'Журнальный вариант.
Млея от злорадства, Андрей ухмыльнулся: - Привечай, кого ни попадя! Забыла, кто у тебя только что гостил?! Сколько денег-то было?
- Рублей сто, но все равно жалко!
Валентина в отчаянии развернулась, не желая тратить время на пустой разговор, и как была в кофте и цветастом переднике, так и побежала искать цыганок. Андрей же сразу закрыл сарай и отправился в другую сторону, к Авдотьихе, к которой ходила вся слобода, за бутылкой самогона, да чуть не поругался. До чего додумалась, зараза старая: цену подняла! Бутылка два червонца стоила, а теперь четвертак выкладывай! "Поджечь бы тебя, сволоту поганую!" - в душе ругнулся Бунтов и злой прищуркой посмотрел на старуху, выглядывавшую из двери веранды, в засаленном ватнике и худых опорках.

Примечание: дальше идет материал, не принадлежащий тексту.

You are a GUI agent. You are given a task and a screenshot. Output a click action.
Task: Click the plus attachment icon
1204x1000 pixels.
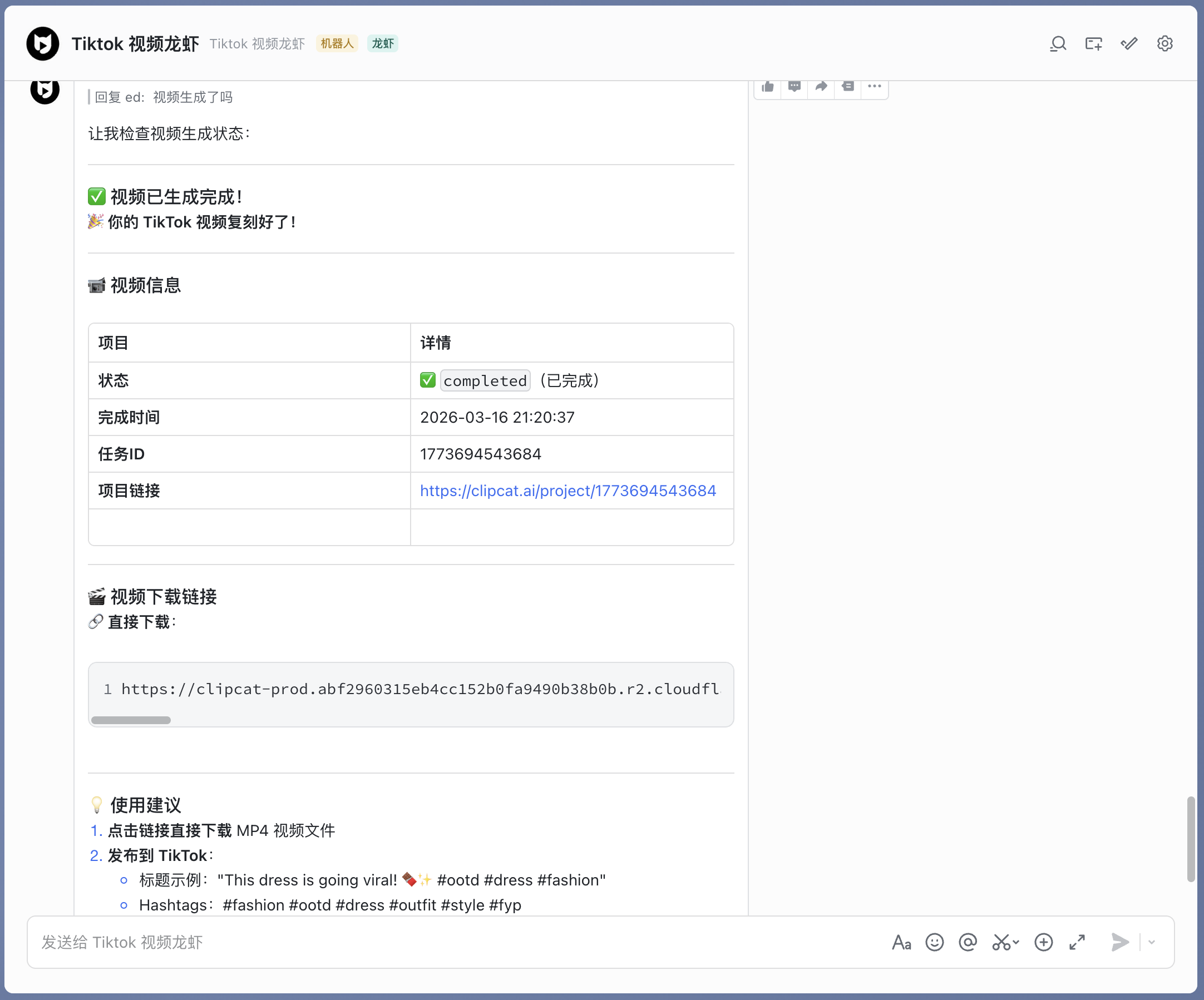[x=1043, y=942]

Вернувшись домой, он заскочил в кухню, схватил из холодильника огурец, ломоть хлеба и вновь отправился в сарай, где возился с черенком для лопаты, который, чем сильнее забирала самогонка, выстругивал неторопливее, почти с любовью, словно для выставки готовил. И настроение поправилось. Только когда увидел вернувшуюся Валентину, мелькнувшую перед домом, оно сразу понизилось. Совестно стало. Ведь хотел пошутить и проучить жену, а теперь не хватило духу сознаться, что сам взял кошелек, можно сказать, - украл последние деньги; заначка, конечно, у них небольшая имелась, но ее берегли на самый крайний случай.
"Обойдется, - немного помучившись, подумал Андрей о жене, - блинов напечет, картохи наварит! Зато в следующий раз умнее будет!" Подумать-то подумал, но, продолжая играть невиновного, притащившись к ужину, все-таки спросил:
- Догнала цыганок?
- Догони их, попробуй!
- Молодец, теперь жди - они еще придут, еще что-нибудь утянут! Бунтов еще что-то пробормотал, похлебал щей и отправился спать. Уже
засыпая, подумал: "Завтра все расскажу, покаюсь…" И эта мысль немного успокоила, хотя он и не понимал, почему именно сегодня пустился в пьянство. Если по-настоящему вспомнить минувшую зиму, то Бунтов только и мечтал о весенних днях, когда окончательно завяжет с выпивкой, будет надеждой и опорой Валентине. А то ведь, считай, оба последних года, как остался без постоянной работы, только и делал, что с мужиками кучковался. Правда, зимой несколько месяцев служил истопником в школе, но едва не заморозил трубы, и его в тот же день выгнали. Хорошо еще, жена из дому не выгоняет, и приходится перебиваться на ее пенсию. Спасибо детям: и деньги присылают, и продуктами снабжают, когда приезжают по праздникам. С ними, правда, более Валентина занимается, а на него - что сын, что дочь - и смотреть не желают. Мол, бездельник, пьяница, хорошо еще, что из дома не тянет. Он действительно не тянул до сегодняшнего дня, а ныне вон как все повернулось!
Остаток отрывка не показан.